Click-target data:
• • • • • • •
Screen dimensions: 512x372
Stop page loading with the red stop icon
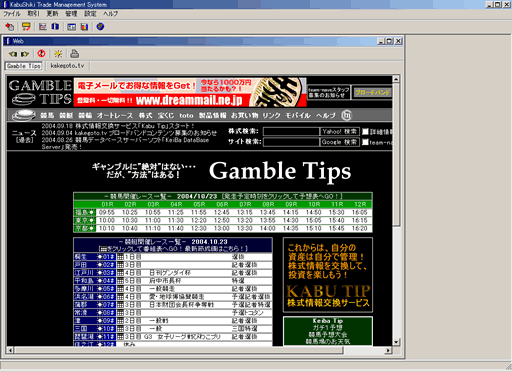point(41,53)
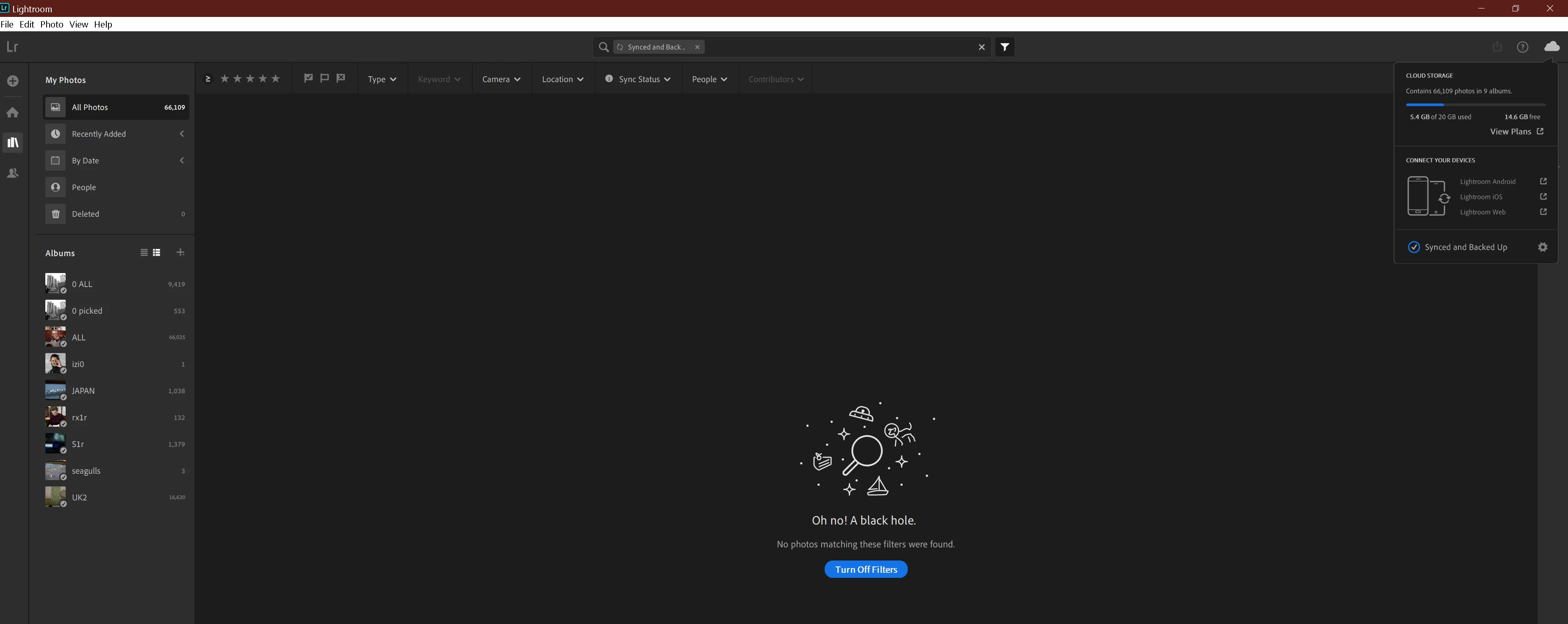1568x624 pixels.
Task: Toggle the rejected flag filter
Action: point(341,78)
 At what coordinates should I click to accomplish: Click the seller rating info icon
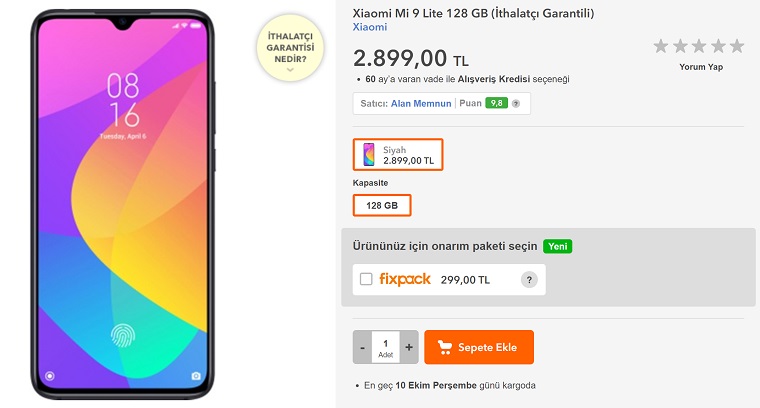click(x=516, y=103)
• • • • • • •
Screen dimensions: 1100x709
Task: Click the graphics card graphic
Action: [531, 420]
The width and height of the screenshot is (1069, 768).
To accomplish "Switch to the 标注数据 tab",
• • • • • • •
» Stated goal:
Copy out verbatim the stretch of the records from the line containing "Screen dimensions: 512x372" through the line containing "click(x=516, y=103)", both included. Omit the pictures from your copy.

» Solved exercise:
Screen dimensions: 512x372
Stop page loading with the red stop icon
point(41,53)
1568x624 pixels.
Task: Toggle the rejected flag filter
Action: point(341,78)
 At what coordinates should I click to accomplish: Click the seller rating info icon
click(x=516, y=103)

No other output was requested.